> _STATED EXERCISE_:
Convert the lines of every item below into a JSON list of strings, with one string per line and blank lines omitted.

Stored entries
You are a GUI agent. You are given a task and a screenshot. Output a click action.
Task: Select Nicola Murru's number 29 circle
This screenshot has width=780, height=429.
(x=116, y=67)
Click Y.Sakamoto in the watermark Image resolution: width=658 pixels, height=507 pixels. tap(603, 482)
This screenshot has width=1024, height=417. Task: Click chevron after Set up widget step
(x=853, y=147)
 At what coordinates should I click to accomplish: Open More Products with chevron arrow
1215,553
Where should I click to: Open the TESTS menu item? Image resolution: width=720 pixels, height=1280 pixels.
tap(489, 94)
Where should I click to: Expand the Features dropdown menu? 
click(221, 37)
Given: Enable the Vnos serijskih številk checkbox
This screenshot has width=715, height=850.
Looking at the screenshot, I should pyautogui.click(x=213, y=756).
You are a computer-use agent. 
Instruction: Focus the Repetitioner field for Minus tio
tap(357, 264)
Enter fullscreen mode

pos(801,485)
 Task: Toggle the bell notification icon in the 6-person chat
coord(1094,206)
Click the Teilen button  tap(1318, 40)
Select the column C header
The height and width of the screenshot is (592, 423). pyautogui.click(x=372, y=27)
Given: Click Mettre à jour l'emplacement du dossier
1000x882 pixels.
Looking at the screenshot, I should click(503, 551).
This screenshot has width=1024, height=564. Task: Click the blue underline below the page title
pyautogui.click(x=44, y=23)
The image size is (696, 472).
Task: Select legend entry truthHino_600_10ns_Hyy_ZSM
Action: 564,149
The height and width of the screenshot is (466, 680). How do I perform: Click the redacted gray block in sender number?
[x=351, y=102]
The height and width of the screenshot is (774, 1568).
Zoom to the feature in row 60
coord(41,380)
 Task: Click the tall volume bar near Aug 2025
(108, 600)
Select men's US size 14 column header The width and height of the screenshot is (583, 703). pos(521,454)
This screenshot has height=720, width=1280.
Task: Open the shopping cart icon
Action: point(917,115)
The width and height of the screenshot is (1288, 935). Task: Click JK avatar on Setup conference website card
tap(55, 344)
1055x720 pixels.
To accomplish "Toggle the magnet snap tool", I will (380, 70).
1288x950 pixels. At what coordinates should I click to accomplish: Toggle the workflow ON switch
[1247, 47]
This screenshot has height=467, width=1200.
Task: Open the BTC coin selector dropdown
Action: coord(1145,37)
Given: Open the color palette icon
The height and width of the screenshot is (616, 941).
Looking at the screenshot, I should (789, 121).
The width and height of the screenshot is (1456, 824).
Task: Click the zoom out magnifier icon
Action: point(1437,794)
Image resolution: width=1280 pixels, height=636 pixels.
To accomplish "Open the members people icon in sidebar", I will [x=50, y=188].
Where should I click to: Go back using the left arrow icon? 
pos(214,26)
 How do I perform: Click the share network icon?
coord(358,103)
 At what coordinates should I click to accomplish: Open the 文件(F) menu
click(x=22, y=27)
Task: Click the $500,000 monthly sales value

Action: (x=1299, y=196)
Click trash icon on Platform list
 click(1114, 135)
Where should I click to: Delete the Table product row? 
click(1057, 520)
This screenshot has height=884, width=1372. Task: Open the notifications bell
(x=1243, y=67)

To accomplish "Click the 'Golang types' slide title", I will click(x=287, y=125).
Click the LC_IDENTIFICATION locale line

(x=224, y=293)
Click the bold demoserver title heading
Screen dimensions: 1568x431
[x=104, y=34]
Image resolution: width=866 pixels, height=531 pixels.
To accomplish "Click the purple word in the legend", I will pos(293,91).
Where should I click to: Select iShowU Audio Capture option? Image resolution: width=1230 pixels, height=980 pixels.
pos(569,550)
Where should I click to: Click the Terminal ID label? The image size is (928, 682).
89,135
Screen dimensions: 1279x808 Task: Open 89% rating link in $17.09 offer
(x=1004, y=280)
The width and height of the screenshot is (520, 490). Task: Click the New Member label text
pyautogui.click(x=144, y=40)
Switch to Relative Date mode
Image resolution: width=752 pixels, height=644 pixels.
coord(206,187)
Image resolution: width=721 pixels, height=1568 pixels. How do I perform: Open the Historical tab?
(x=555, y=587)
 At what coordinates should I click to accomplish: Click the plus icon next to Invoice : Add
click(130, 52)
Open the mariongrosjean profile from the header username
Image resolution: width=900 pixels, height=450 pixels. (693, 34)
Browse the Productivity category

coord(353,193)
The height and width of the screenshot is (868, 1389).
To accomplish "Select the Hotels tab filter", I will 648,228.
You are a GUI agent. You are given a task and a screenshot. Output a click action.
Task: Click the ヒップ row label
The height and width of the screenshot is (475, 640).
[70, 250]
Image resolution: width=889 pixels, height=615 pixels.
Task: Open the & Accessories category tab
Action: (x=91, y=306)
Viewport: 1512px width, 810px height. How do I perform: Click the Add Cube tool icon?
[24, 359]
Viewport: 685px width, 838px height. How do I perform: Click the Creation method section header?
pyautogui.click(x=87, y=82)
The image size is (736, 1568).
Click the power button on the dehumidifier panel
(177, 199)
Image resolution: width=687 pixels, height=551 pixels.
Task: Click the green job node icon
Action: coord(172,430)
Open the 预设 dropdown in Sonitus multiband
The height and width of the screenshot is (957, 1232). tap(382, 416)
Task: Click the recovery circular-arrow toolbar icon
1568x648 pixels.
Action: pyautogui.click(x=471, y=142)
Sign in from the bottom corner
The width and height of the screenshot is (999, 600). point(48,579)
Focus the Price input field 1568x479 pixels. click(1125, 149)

> _THE ANSWER_:
[
  "You are a GUI agent. You are given a task and a screenshot. Output a click action.",
  "Task: Select Nicola Murru's number 29 circle",
  "This screenshot has width=780, height=429.",
  "(x=116, y=67)",
  "Click Y.Sakamoto in the watermark Image resolution: width=658 pixels, height=507 pixels. tap(603, 482)",
  "This screenshot has width=1024, height=417. Task: Click chevron after Set up widget step",
  "(x=853, y=147)",
  " At what coordinates should I click to accomplish: Open More Products with chevron arrow",
  "1215,553",
  "Where should I click to: Open the TESTS menu item? Image resolution: width=720 pixels, height=1280 pixels.",
  "tap(489, 94)",
  "Where should I click to: Expand the Features dropdown menu? ",
  "click(221, 37)",
  "Given: Enable the Vnos serijskih številk checkbox",
  "This screenshot has width=715, height=850.",
  "Looking at the screenshot, I should pyautogui.click(x=213, y=756).",
  "You are a computer-use agent. ",
  "Instruction: Focus the Repetitioner field for Minus tio",
  "tap(357, 264)",
  "Enter fullscreen mode",
  "pos(801,485)",
  " Task: Toggle the bell notification icon in the 6-person chat",
  "coord(1094,206)",
  "Click the Teilen button  tap(1318, 40)",
  "Select the column C header",
  "The height and width of the screenshot is (592, 423). pyautogui.click(x=372, y=27)",
  "Given: Click Mettre à jour l'emplacement du dossier",
  "1000x882 pixels.",
  "Looking at the screenshot, I should click(503, 551).",
  "This screenshot has width=1024, height=564. Task: Click the blue underline below the page title",
  "pyautogui.click(x=44, y=23)",
  "The image size is (696, 472).",
  "Task: Select legend entry truthHino_600_10ns_Hyy_ZSM",
  "Action: 564,149",
  "The height and width of the screenshot is (466, 680). How do I perform: Click the redacted gray block in sender number?",
  "[x=351, y=102]",
  "The height and width of the screenshot is (774, 1568).",
  "Zoom to the feature in row 60",
  "coord(41,380)",
  " Task: Click the tall volume bar near Aug 2025",
  "(108, 600)",
  "Select men's US size 14 column header The width and height of the screenshot is (583, 703). pos(521,454)",
  "This screenshot has height=720, width=1280.",
  "Task: Open the shopping cart icon",
  "Action: point(917,115)",
  "The width and height of the screenshot is (1288, 935). Task: Click JK avatar on Setup conference website card",
  "tap(55, 344)",
  "1055x720 pixels.",
  "To accomplish \"Toggle the magnet snap tool\", I will (380, 70).",
  "1288x950 pixels. At what coordinates should I click to accomplish: Toggle the workflow ON switch",
  "[1247, 47]",
  "This screenshot has height=467, width=1200.",
  "Task: Open the BTC coin selector dropdown",
  "Action: coord(1145,37)",
  "Given: Open the color palette icon",
  "The height and width of the screenshot is (616, 941).",
  "Looking at the screenshot, I should (789, 121).",
  "The width and height of the screenshot is (1456, 824).",
  "Task: Click the zoom out magnifier icon",
  "Action: point(1437,794)",
  "Image resolution: width=1280 pixels, height=636 pixels.",
  "To accomplish \"Open the members people icon in sidebar\", I will [x=50, y=188].",
  "Where should I click to: Go back using the left arrow icon? ",
  "pos(214,26)",
  " How do I perform: Click the share network icon?",
  "coord(358,103)",
  " At what coordinates should I click to accomplish: Open the 文件(F) menu",
  "click(x=22, y=27)",
  "Task: Click the $500,000 monthly sales value",
  "Action: (x=1299, y=196)",
  "Click trash icon on Platform list",
  " click(1114, 135)",
  "Where should I click to: Delete the Table product row? ",
  "click(1057, 520)",
  "This screenshot has height=884, width=1372. Task: Open the notifications bell",
  "(x=1243, y=67)",
  "To accomplish \"Click the 'Golang types' slide title\", I will click(x=287, y=125).",
  "Click the LC_IDENTIFICATION locale line",
  "(x=224, y=293)",
  "Click the bold demoserver title heading",
  "Screen dimensions: 1568x431",
  "[x=104, y=34]",
  "Image resolution: width=866 pixels, height=531 pixels.",
  "To accomplish \"Click the purple word in the legend\", I will pos(293,91).",
  "Where should I click to: Select iShowU Audio Capture option? Image resolution: width=1230 pixels, height=980 pixels.",
  "pos(569,550)",
  "Where should I click to: Click the Terminal ID label? The image size is (928, 682).",
  "89,135",
  "Screen dimensions: 1279x808 Task: Open 89% rating link in $17.09 offer",
  "(x=1004, y=280)",
  "The width and height of the screenshot is (520, 490). Task: Click the New Member label text",
  "pyautogui.click(x=144, y=40)",
  "Switch to Relative Date mode",
  "Image resolution: width=752 pixels, height=644 pixels.",
  "coord(206,187)",
  "Image resolution: width=721 pixels, height=1568 pixels. How do I perform: Open the Historical tab?",
  "(x=555, y=587)",
  " At what coordinates should I click to accomplish: Click the plus icon next to Invoice : Add",
  "click(130, 52)",
  "Open the mariongrosjean profile from the header username",
  "Image resolution: width=900 pixels, height=450 pixels. (693, 34)",
  "Browse the Productivity category",
  "coord(353,193)",
  "The height and width of the screenshot is (868, 1389).",
  "To accomplish \"Select the Hotels tab filter\", I will 648,228.",
  "You are a GUI agent. You are given a task and a screenshot. Output a click action.",
  "Task: Click the ヒップ row label",
  "The height and width of the screenshot is (475, 640).",
  "[70, 250]",
  "Image resolution: width=889 pixels, height=615 pixels.",
  "Task: Open the & Accessories category tab",
  "Action: (x=91, y=306)",
  "Viewport: 1512px width, 810px height. How do I perform: Click the Add Cube tool icon?",
  "[24, 359]",
  "Viewport: 685px width, 838px height. How do I perform: Click the Creation method section header?",
  "pyautogui.click(x=87, y=82)",
  "The image size is (736, 1568).",
  "Click the power button on the dehumidifier panel",
  "(177, 199)",
  "Image resolution: width=687 pixels, height=551 pixels.",
  "Task: Click the green job node icon",
  "Action: coord(172,430)",
  "Open the 预设 dropdown in Sonitus multiband",
  "The height and width of the screenshot is (957, 1232). tap(382, 416)",
  "Task: Click the recovery circular-arrow toolbar icon",
  "1568x648 pixels.",
  "Action: pyautogui.click(x=471, y=142)",
  "Sign in from the bottom corner",
  "The width and height of the screenshot is (999, 600). point(48,579)",
  "Focus the Price input field 1568x479 pixels. click(1125, 149)"
]